PH eyeing more stringent flight safety measures
The Philippine air safety regulator is studying more stringent regulations on what goes on inside a commercial aircraft’s cockpit—in particular, that more than one crew member should be always present—after reports emerged that the captain of a Germanwings jet that crashed in the French Alps was locked out of the cabin.
The incident, which killed 150 people onboard including the co-pilot who French authorities believed deliberately crashed the aircraft on the mountainside, has prompted some carriers around the world to require a second crew member to always be present in the cockpit.
This will likewise be studied for Philippine carriers as well, said Rodante Joya, Civil Aviation Authority of the Philippines deputy director general.
In an interview Friday, Joya said that flag carrier Philippine Airlines already has a policy of having a flight attendant stay in the cockpit should a pilot step out. Apart from PAL, Air Asia Philippines and Air Asia Zest implemented a similar policy last year. A Cebu Pacific spokesperson did not immediately reply to a request for comment.
CAAP can mandate that this be done by all Philippine carriers, Joya said.
The crash involving Germanwings, a low-cost carrier owned by Lufthansa, highlights how in-aircraft safety measures have evolved since the Sept. 11 attacks. Most are focused on protecting the cockpit from external threats—like the introduction of reinforced doors.
Joya noted that they would also study a requirement for a “neuropsychiatric exam” for all initial pilot license applicants, as well as periodical tests after that.

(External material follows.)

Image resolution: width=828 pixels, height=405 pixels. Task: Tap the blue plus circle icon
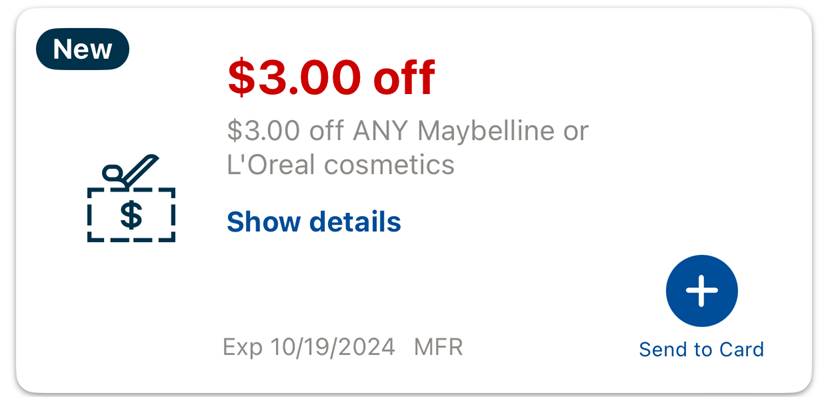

“The Philippine Air Force requires … physical exam that includes neuropsychiatry tests,” Joya said.
He also cited several instances in the past where air crashes abroad were deliberately initiated by members of the crew.
“I agree for a thorough review in light of many incidents reported to be [initiated by the crew]. I offer that this should be international policy and, if ever, we will follow whatever initiative the ICAO (International Civil Aviation Organization) promulgates on the matter,” Joya added.
Some Philippine-based carriers said they have already established the necessary checks to ensure the safety of their aircraft.